* Exercise aim
Copy out the material from the line containing "You are a GUI" through the line containing "Next (861, 199)", keeping both of those lines and changing nothing.

* Data for this task
::::::::::

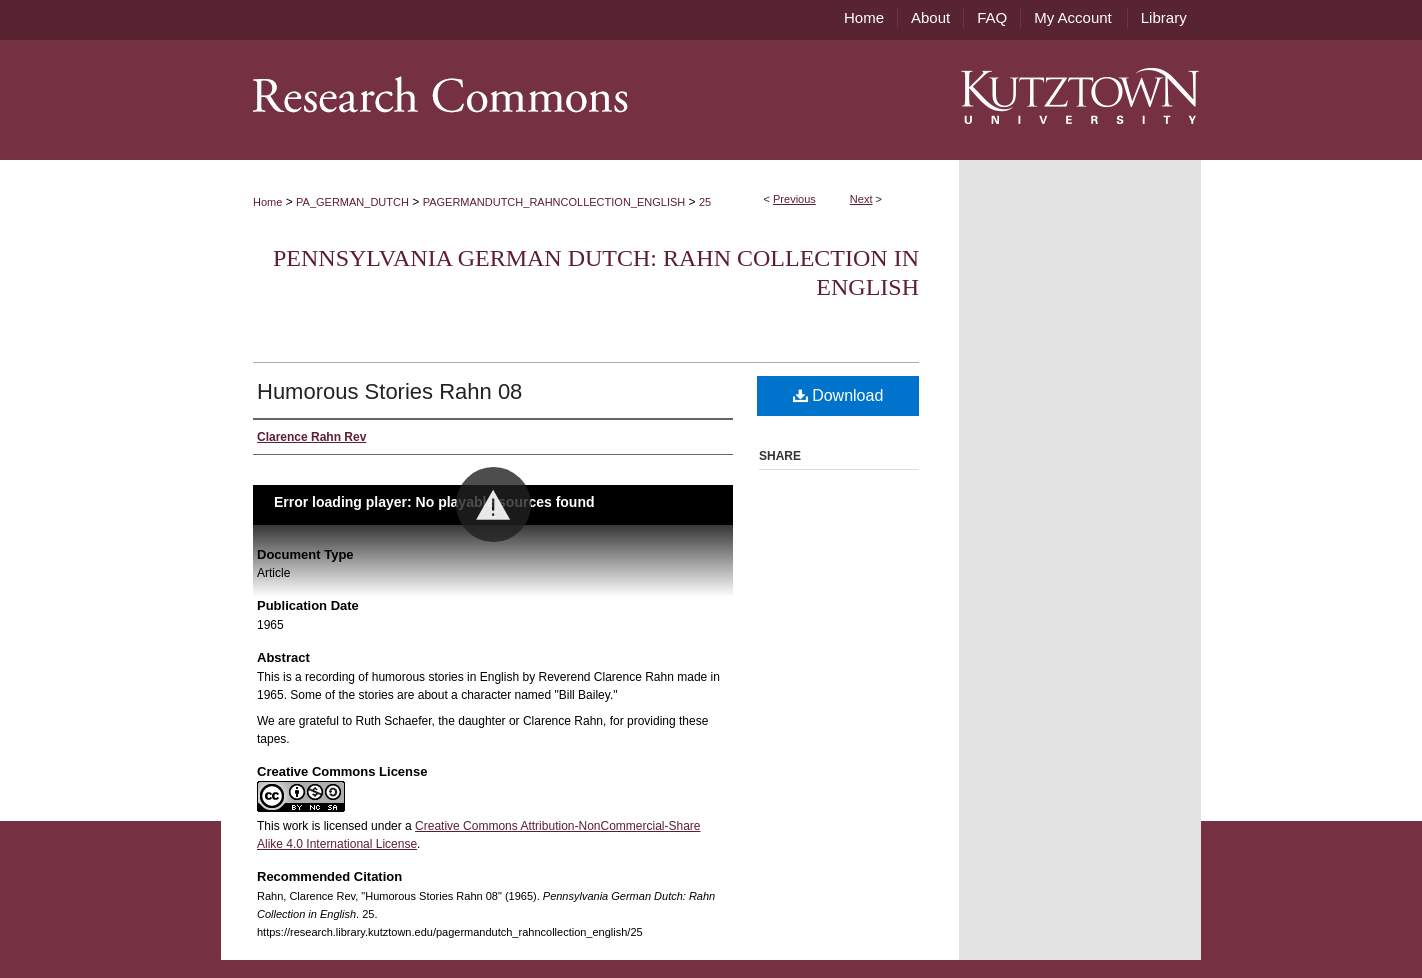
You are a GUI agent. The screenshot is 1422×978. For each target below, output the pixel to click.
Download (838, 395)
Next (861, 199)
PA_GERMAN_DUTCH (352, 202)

::::::::::

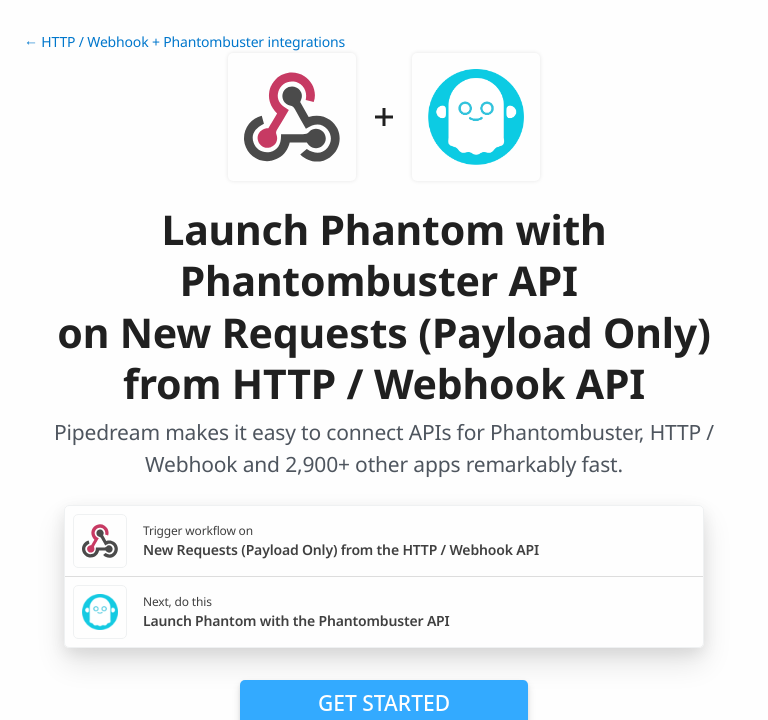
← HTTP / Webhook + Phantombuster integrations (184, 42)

::::::::::

* Response
You are a GUI agent. The screenshot is 1422×978. For each target below, output the pixel to click.
Download (838, 395)
Next (861, 199)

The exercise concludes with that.